- **Material for this exercise**:
......

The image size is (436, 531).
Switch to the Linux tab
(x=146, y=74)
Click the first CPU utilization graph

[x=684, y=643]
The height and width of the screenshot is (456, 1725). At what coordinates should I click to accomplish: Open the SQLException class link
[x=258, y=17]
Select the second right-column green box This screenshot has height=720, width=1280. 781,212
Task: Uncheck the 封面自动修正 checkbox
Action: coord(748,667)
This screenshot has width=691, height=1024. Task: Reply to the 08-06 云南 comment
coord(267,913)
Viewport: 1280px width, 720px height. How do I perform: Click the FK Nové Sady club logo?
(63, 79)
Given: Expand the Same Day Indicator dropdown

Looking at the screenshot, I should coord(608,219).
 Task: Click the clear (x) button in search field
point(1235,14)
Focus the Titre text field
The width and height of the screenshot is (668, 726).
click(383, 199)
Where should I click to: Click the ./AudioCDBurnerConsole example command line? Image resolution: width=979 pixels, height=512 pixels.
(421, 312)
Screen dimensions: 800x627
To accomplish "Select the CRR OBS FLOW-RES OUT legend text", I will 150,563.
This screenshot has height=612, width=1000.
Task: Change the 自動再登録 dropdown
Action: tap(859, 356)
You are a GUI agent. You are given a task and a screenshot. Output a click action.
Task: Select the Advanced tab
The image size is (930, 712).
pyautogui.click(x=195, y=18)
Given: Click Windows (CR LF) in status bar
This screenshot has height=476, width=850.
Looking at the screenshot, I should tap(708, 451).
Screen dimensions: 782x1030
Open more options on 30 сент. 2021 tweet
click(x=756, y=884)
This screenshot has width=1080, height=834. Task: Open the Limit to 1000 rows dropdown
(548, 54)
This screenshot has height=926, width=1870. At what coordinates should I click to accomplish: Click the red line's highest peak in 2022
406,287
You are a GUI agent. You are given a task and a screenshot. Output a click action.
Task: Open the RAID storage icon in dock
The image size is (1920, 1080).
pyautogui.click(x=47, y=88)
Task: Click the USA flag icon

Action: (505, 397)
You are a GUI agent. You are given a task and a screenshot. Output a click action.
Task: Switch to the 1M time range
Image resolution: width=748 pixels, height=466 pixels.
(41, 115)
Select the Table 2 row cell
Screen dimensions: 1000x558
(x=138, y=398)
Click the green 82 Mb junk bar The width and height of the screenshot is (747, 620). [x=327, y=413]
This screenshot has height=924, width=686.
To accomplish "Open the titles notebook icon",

......

- **Work to complete**: Repeat the data. Every word must match.

- **Solution**:
The image size is (436, 531).
Switch to the Linux tab
(x=146, y=74)
Click the first CPU utilization graph

[x=684, y=643]
The height and width of the screenshot is (456, 1725). At what coordinates should I click to accomplish: Open the SQLException class link
[x=258, y=17]
Select the second right-column green box This screenshot has height=720, width=1280. 781,212
Task: Uncheck the 封面自动修正 checkbox
Action: coord(748,667)
This screenshot has width=691, height=1024. Task: Reply to the 08-06 云南 comment
coord(267,913)
Viewport: 1280px width, 720px height. How do I perform: Click the FK Nové Sady club logo?
(63, 79)
Given: Expand the Same Day Indicator dropdown

Looking at the screenshot, I should coord(608,219).
 Task: Click the clear (x) button in search field
point(1235,14)
Focus the Titre text field
The width and height of the screenshot is (668, 726).
click(383, 199)
Where should I click to: Click the ./AudioCDBurnerConsole example command line? Image resolution: width=979 pixels, height=512 pixels.
(421, 312)
Screen dimensions: 800x627
To accomplish "Select the CRR OBS FLOW-RES OUT legend text", I will 150,563.
This screenshot has height=612, width=1000.
Task: Change the 自動再登録 dropdown
Action: tap(859, 356)
You are a GUI agent. You are given a task and a screenshot. Output a click action.
Task: Select the Advanced tab
The image size is (930, 712).
pyautogui.click(x=195, y=18)
Given: Click Windows (CR LF) in status bar
This screenshot has height=476, width=850.
Looking at the screenshot, I should tap(708, 451).
Screen dimensions: 782x1030
Open more options on 30 сент. 2021 tweet
click(x=756, y=884)
This screenshot has width=1080, height=834. Task: Open the Limit to 1000 rows dropdown
(548, 54)
This screenshot has height=926, width=1870. At what coordinates should I click to accomplish: Click the red line's highest peak in 2022
406,287
You are a GUI agent. You are given a task and a screenshot. Output a click action.
Task: Open the RAID storage icon in dock
The image size is (1920, 1080).
pyautogui.click(x=47, y=88)
Task: Click the USA flag icon

Action: (505, 397)
You are a GUI agent. You are given a task and a screenshot. Output a click action.
Task: Switch to the 1M time range
Image resolution: width=748 pixels, height=466 pixels.
(41, 115)
Select the Table 2 row cell
Screen dimensions: 1000x558
(x=138, y=398)
Click the green 82 Mb junk bar The width and height of the screenshot is (747, 620). [x=327, y=413]
This screenshot has height=924, width=686.
To accomplish "Open the titles notebook icon",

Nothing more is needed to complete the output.